- REQUIRED ACTION: Scan the records below. Copy every line in which the word "computer" appears.
____ WORKING DATA
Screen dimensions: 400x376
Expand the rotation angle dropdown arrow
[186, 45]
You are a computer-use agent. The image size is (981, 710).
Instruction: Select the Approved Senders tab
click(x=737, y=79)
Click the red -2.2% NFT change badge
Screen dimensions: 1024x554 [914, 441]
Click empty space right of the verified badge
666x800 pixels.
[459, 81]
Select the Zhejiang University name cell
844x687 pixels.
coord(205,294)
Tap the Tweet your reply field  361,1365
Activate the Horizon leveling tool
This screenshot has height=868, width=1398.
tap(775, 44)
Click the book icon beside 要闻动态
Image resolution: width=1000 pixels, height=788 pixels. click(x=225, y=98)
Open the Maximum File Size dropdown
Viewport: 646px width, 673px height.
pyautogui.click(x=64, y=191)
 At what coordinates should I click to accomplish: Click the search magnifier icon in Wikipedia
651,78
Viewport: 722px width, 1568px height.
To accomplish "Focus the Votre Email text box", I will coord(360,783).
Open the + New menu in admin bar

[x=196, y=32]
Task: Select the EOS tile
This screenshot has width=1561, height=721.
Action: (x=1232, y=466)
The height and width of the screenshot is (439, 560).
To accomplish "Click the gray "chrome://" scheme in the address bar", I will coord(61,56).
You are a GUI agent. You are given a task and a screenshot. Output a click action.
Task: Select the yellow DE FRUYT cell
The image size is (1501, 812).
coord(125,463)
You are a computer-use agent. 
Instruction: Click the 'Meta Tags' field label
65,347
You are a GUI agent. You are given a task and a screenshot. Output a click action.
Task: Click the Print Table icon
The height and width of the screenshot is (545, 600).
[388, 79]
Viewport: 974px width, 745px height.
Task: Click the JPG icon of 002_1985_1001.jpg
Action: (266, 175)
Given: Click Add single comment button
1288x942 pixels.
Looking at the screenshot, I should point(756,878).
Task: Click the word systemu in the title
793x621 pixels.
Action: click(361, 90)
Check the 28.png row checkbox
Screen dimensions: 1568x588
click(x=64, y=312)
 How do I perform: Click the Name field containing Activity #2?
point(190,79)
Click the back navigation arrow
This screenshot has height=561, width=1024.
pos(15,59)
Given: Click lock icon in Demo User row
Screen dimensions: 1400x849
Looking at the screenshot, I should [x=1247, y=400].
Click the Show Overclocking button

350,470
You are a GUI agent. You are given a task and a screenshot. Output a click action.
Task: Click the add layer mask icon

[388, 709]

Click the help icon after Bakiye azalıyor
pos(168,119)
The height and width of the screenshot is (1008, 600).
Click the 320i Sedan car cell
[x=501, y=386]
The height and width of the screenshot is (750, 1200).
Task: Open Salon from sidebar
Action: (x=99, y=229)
________
- ANSWER BELOW:
You are a computer-use agent. The image size is (981, 710).
You are a computer-use agent. 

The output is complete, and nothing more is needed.